[Collected data]
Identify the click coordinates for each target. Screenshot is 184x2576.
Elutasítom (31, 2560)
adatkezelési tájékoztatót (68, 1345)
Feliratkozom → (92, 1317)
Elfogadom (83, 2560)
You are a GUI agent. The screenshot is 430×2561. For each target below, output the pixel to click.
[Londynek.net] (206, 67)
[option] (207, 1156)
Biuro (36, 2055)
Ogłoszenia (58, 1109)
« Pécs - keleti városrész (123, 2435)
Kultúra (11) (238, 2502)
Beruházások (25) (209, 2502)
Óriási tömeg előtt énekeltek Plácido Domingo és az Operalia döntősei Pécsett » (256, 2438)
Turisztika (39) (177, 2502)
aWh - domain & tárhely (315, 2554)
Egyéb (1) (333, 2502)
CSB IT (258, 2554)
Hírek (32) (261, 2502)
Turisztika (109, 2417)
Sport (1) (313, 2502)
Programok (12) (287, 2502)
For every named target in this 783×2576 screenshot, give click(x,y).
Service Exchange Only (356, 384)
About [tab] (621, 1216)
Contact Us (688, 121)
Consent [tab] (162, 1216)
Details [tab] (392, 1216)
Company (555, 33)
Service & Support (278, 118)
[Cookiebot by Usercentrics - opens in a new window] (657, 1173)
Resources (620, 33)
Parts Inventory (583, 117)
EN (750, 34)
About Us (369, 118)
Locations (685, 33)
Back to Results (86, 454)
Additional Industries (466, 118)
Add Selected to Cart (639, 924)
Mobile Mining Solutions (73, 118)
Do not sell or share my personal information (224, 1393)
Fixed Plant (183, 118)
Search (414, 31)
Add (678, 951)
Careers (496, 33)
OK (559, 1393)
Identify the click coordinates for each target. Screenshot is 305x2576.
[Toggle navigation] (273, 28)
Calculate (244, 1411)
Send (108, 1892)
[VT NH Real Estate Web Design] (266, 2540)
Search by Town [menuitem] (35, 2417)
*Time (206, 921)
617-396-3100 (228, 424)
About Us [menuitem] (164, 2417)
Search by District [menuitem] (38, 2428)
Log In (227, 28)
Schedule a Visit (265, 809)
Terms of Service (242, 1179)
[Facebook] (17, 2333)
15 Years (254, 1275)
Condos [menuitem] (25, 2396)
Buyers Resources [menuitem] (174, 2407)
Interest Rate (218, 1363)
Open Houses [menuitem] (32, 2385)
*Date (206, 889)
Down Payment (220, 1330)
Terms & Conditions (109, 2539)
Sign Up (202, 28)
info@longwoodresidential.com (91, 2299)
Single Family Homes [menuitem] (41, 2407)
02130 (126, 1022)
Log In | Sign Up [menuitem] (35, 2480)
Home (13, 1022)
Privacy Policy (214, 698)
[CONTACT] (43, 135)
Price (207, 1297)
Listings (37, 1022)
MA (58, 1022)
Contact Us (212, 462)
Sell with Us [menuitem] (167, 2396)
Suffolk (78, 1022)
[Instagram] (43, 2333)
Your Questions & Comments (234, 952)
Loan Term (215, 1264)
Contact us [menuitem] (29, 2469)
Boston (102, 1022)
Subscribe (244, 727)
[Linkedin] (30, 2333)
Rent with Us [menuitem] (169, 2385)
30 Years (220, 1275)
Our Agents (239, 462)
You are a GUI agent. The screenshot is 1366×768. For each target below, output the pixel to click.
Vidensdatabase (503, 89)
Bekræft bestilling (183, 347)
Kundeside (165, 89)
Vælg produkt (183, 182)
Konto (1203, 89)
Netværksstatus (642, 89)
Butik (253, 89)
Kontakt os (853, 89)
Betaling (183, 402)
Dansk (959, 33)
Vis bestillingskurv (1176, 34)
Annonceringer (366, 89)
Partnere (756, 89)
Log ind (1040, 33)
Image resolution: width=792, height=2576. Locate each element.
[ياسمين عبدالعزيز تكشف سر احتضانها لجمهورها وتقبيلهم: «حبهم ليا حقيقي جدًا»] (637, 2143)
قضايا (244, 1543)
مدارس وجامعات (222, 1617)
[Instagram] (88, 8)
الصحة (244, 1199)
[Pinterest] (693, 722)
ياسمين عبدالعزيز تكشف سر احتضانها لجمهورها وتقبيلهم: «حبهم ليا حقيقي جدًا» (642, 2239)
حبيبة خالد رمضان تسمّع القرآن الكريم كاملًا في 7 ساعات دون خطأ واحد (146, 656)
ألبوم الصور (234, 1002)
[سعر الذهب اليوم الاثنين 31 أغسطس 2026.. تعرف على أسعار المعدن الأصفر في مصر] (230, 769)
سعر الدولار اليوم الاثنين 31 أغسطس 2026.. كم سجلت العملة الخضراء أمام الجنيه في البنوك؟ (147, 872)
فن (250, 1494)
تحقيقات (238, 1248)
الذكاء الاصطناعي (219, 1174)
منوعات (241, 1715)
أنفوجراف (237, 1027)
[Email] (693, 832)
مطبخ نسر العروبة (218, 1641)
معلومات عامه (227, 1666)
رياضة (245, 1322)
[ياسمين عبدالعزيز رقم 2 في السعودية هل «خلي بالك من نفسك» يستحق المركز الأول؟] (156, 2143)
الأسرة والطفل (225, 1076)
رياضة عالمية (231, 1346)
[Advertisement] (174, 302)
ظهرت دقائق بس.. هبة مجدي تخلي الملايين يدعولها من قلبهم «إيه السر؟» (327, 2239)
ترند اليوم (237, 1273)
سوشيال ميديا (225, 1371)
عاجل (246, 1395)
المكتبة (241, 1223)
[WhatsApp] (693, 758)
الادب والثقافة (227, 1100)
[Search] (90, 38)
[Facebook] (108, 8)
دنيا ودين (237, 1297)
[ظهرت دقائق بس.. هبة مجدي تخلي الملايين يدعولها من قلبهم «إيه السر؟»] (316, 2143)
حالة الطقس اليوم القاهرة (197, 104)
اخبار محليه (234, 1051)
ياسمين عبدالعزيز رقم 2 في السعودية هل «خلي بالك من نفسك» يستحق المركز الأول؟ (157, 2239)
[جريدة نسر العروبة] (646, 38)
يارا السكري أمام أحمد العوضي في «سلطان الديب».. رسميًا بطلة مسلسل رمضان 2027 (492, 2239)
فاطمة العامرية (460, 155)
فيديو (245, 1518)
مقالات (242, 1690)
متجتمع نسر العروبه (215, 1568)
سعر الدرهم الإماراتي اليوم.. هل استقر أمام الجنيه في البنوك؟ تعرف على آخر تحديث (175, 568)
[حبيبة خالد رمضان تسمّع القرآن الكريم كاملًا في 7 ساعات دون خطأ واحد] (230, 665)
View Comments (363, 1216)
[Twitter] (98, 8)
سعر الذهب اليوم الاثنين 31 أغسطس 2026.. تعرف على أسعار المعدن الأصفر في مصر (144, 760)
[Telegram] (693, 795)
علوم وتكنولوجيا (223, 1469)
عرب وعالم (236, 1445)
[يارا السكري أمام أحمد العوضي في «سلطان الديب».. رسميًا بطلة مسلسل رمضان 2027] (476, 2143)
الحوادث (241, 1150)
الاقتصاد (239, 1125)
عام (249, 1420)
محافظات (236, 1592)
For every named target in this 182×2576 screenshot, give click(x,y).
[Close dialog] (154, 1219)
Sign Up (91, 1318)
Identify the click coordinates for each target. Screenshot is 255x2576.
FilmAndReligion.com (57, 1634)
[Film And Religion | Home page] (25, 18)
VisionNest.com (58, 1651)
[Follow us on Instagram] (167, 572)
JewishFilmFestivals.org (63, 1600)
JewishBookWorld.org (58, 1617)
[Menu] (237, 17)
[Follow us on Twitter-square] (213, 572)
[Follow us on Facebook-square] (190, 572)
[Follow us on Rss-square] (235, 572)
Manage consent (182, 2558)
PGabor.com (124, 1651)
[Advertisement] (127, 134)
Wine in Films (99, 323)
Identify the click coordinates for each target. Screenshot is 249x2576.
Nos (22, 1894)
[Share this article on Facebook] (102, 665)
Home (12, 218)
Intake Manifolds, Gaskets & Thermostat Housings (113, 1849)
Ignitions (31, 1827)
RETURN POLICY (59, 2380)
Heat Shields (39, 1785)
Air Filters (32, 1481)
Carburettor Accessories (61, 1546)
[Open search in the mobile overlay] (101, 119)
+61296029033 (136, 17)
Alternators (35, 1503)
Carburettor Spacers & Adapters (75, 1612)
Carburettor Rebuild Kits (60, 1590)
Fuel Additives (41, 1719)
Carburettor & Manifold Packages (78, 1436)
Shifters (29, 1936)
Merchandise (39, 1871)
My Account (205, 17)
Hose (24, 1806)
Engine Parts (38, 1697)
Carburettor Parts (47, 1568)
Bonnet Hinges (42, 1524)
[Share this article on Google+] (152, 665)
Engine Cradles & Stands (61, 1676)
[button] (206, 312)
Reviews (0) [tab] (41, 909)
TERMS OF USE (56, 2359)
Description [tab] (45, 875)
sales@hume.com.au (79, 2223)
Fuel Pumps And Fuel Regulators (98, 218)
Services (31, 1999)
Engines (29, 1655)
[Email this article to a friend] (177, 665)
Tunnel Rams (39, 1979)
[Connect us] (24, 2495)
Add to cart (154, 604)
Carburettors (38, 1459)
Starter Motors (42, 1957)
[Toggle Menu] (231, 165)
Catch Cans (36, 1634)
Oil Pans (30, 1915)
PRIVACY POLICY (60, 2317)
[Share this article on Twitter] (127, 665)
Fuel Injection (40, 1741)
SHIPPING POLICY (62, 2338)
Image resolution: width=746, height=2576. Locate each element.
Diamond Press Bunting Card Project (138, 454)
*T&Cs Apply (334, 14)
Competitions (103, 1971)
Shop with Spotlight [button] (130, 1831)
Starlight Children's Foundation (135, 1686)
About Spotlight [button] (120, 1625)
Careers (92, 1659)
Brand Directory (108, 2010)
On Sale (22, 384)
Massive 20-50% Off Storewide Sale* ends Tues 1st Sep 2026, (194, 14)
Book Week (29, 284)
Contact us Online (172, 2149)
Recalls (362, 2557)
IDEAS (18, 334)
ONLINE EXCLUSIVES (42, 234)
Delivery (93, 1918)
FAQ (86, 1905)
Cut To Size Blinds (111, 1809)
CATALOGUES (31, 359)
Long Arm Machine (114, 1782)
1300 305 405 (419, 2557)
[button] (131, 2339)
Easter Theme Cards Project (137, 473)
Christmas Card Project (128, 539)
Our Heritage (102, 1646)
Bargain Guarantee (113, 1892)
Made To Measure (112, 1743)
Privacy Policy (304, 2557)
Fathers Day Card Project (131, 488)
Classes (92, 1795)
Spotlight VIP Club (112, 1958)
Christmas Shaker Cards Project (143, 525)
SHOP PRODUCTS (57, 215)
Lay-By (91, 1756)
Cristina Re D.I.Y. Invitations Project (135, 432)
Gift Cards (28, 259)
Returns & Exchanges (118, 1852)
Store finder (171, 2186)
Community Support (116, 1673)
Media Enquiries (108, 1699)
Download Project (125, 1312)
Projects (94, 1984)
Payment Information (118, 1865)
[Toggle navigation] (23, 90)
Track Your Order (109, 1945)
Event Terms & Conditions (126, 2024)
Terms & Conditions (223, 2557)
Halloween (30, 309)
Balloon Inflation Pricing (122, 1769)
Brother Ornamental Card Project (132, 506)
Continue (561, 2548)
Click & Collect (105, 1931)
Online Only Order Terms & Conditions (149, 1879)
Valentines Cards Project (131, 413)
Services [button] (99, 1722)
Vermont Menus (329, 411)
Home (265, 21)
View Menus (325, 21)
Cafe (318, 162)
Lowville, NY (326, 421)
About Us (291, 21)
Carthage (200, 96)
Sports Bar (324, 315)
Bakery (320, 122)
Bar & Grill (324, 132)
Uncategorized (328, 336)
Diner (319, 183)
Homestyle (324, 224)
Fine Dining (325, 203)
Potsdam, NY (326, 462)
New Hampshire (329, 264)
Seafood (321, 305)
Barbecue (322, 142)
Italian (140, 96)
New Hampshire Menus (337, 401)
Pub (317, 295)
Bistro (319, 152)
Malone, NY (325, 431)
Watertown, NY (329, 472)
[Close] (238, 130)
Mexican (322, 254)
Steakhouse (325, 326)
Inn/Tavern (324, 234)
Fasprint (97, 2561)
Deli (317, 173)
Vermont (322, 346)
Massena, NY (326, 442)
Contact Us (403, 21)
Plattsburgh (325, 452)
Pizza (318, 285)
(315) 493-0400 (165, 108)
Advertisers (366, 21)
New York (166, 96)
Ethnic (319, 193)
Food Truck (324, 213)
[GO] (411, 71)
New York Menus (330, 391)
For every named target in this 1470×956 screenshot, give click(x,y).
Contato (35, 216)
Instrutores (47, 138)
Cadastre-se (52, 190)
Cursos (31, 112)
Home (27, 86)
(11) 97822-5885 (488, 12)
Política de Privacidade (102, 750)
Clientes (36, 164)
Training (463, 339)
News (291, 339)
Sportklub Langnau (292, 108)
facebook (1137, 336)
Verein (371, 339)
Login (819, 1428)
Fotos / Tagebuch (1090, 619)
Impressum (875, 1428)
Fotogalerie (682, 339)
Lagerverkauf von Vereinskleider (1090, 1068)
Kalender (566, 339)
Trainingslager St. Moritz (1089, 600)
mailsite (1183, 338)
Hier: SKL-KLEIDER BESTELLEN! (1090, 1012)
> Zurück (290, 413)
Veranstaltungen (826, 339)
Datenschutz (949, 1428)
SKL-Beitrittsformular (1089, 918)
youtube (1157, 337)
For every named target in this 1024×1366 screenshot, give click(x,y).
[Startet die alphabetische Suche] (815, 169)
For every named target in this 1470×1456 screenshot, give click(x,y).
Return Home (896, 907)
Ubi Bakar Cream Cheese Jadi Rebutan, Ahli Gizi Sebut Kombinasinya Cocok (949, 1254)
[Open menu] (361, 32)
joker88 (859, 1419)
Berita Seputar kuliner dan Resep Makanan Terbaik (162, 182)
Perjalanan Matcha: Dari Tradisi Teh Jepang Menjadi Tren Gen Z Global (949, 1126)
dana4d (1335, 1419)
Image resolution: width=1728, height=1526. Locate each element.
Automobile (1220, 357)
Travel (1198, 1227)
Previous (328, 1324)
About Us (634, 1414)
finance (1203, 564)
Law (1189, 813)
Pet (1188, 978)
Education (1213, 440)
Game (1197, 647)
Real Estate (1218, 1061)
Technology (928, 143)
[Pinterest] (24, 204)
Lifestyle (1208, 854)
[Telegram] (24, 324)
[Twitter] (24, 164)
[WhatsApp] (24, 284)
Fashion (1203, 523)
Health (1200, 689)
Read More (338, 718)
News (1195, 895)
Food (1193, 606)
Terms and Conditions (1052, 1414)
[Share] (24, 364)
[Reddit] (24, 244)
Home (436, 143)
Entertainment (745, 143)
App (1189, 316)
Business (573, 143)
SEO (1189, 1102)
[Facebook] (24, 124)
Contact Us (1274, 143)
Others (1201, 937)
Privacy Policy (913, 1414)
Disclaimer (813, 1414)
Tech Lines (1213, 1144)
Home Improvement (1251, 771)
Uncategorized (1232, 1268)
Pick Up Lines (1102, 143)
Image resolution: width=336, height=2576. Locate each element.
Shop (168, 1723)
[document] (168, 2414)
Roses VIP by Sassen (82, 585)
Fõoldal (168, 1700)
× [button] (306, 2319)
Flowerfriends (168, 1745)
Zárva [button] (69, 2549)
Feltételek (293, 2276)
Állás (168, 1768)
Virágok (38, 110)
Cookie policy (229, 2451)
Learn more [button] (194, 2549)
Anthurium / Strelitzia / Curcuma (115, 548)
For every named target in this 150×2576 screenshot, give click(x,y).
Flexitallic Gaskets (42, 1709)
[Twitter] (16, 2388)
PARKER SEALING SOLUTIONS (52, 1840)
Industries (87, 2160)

What needs to be done -
Copy each line of the data that contains the word "يستحق".

Reply to the exercise -
[ياسمين عبدالعزيز رقم 2 في السعودية هل «خلي بالك من نفسك» يستحق المركز الأول؟] (156, 2143)
ياسمين عبدالعزيز رقم 2 في السعودية هل «خلي بالك من نفسك» يستحق المركز الأول؟ (157, 2239)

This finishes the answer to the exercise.